» DESCRIPTION OF THE TASK
Count the lines in the rows below that contain the string "height", with case counting. Reply with only the number.

» ENTRIES PROVIDED
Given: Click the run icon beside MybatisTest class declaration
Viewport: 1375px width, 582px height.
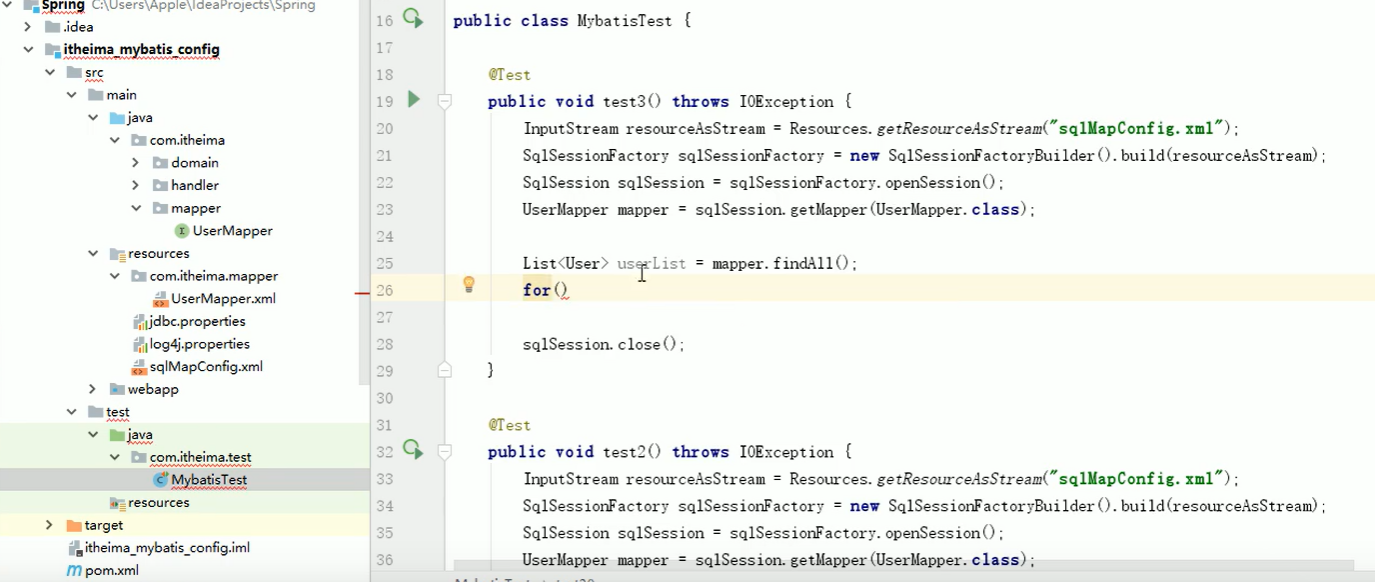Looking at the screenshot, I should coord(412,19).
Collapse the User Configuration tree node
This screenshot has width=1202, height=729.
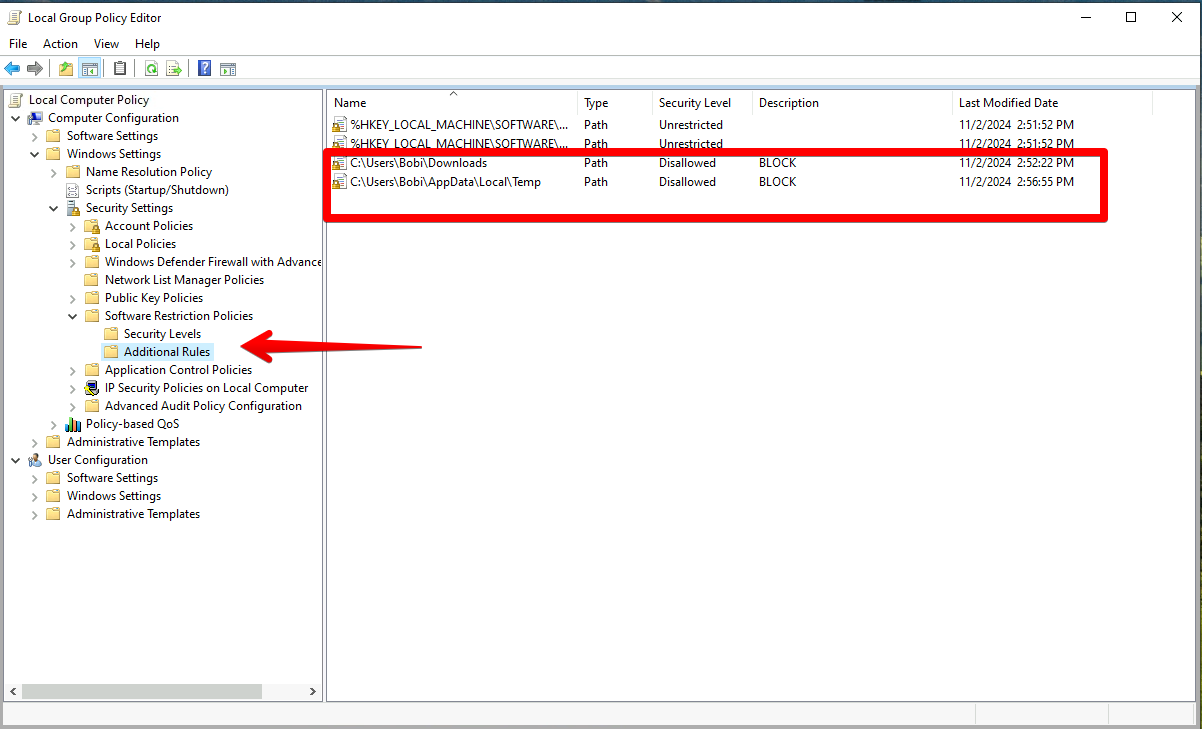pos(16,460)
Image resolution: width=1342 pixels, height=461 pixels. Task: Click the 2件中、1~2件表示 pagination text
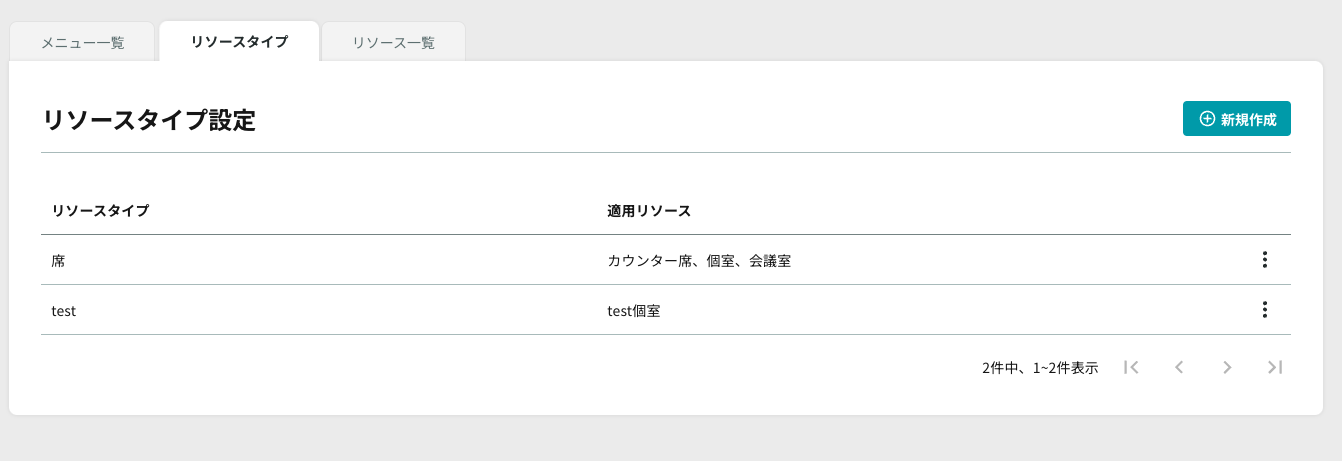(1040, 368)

* * *

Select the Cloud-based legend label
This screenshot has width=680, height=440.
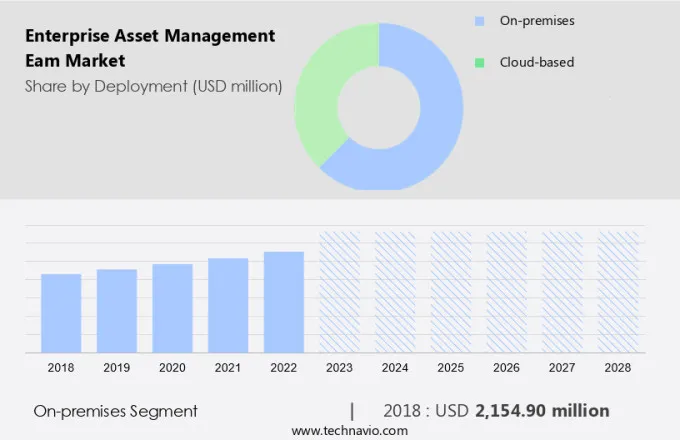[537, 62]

» WRITTEN REPLY
4